Collected data:
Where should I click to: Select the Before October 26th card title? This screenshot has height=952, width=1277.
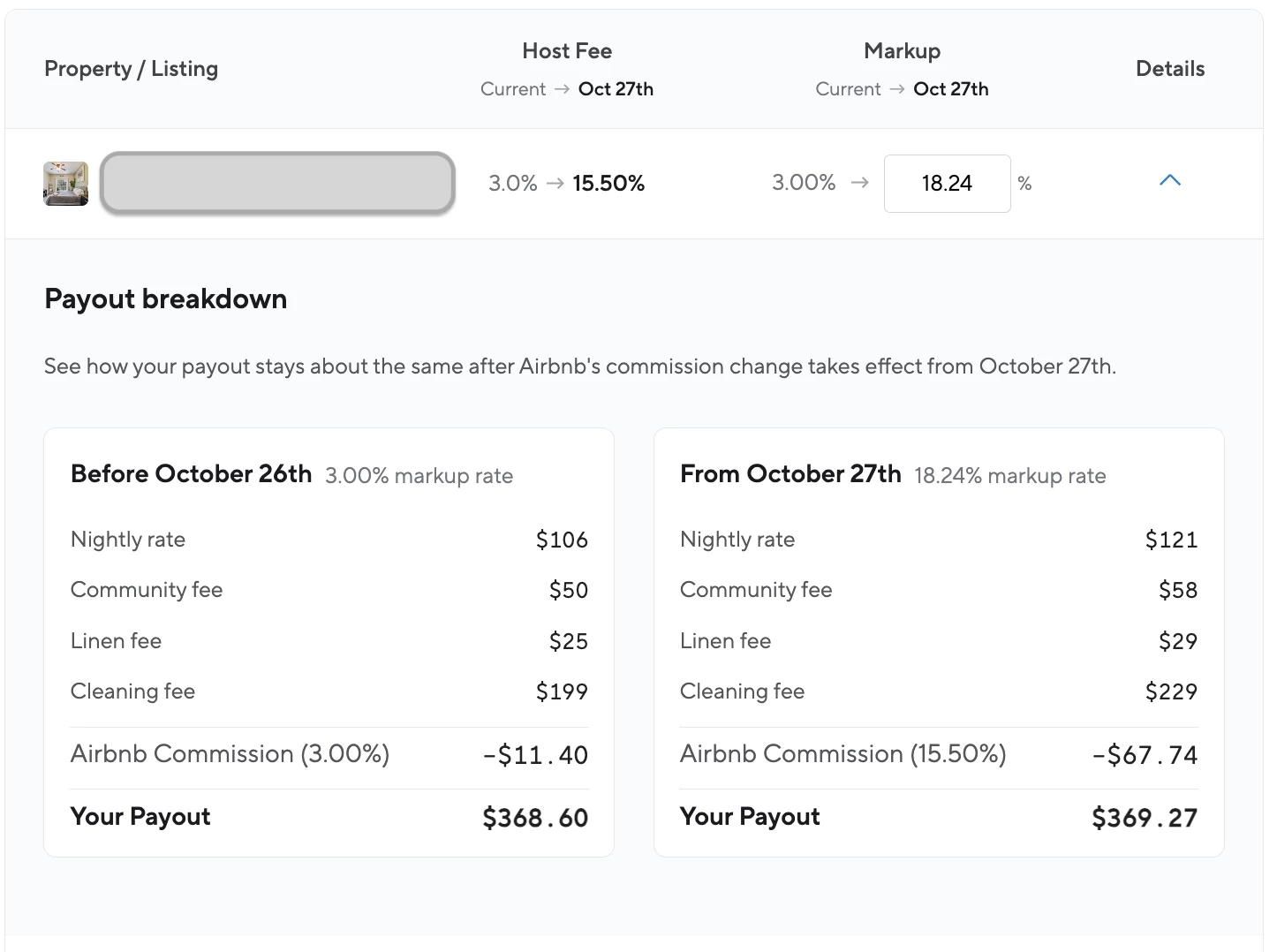click(191, 474)
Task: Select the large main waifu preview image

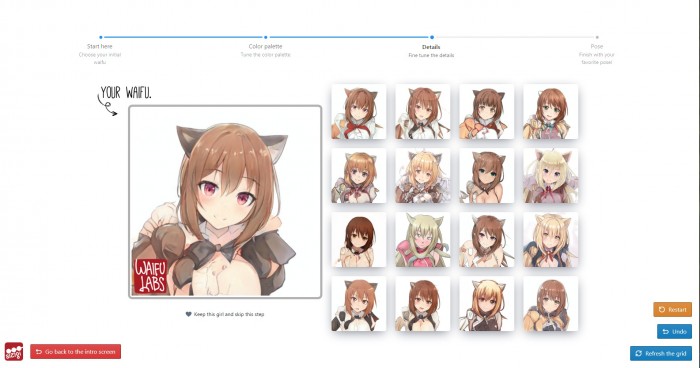Action: click(225, 202)
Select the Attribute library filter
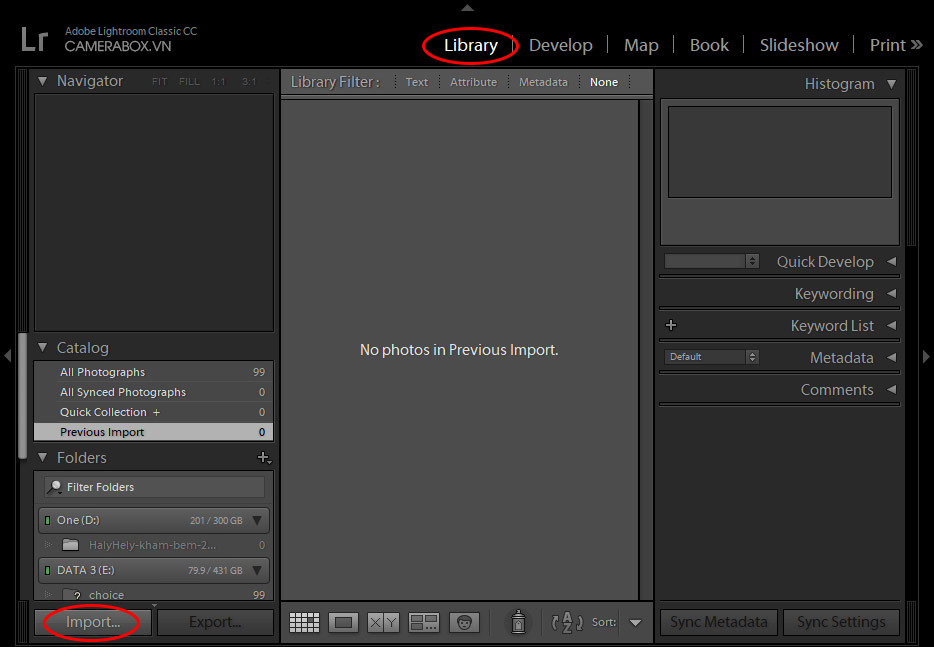 pos(473,82)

Directions – Each entry above must be set down word for word; none of its pictures belong in the copy.

Written answer –
Where should I click to: Select the Before October 26th card title? This screenshot has height=952, width=1277.
click(191, 474)
Task: Select the large main waifu preview image

Action: click(225, 202)
Select the Attribute library filter
 pos(473,82)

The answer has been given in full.